The task at hand, then, is nothing less than the restoration of republican self-government and the revival of first principles in American civic life. To do that, we need a plan to revive the other two badly atrophied branches of government so they can dismantle the federal bureaucracy or, where necessary and possible, use it as an instrument of renewal.
McCarthy, or whoever ends up as the next Republican speaker of the House, will have such a slender GOP majority that it will be limited to investigating the administrative state and blocking the Biden administration’s legislative agenda. It would be a monumental mistake to pursue any kind of bipartisan cooperation with the Democratic Party on any issue. It would likewise be a mistake to ignore calls to investigate and impeach Attorney General Merrick Garland and Homeland Security Secretary Alejandro Mayorkas.

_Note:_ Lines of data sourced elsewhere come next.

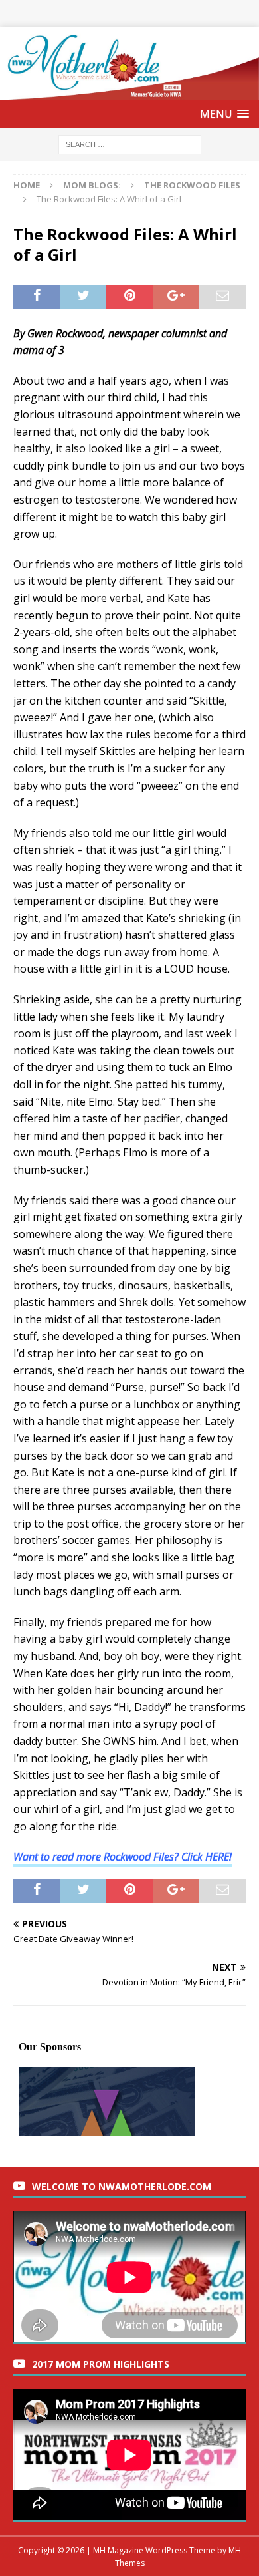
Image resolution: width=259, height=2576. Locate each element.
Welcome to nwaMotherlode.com (121, 2186)
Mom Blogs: (92, 185)
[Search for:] (129, 143)
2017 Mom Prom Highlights (100, 2364)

Asked about these things recently, McCarthy betrayed a fundamental misunderstanding of the problem, saying, “I think the country wants to heal and … start to see the system that actually works.”
But the system cannot work as long as Garland can use the Justice Department as a political weapon, branding parents who speak out at school board meetings as “domestic terrorists” and sending the FBI to raid the homes of anti-abortion activists. The system cannot work when the DOJ is allowed to deploy a geofence dragnet warrant to intercept the communications and location data for thousands of peaceful protesters on Jan. 6, making a mockery of the Fourth Amendment. It cannot work as long as Mayorkas is free to ignore federal immigration law and maintain a de facto open border. And it cannot work if Apple and the White House are allowed to attack Twitter because Elon Musk decided to make it marginally more open to free speech.
There is a war underway for America’s future, and right now only one political party is fighting it. The political and cultural project of the left constitutes a cancer that’s killing our republic and must be cut out. It’s time for Republicans to start talking and acting like they understand that, or step aside and take their place in the ranks of a failed conservative movement.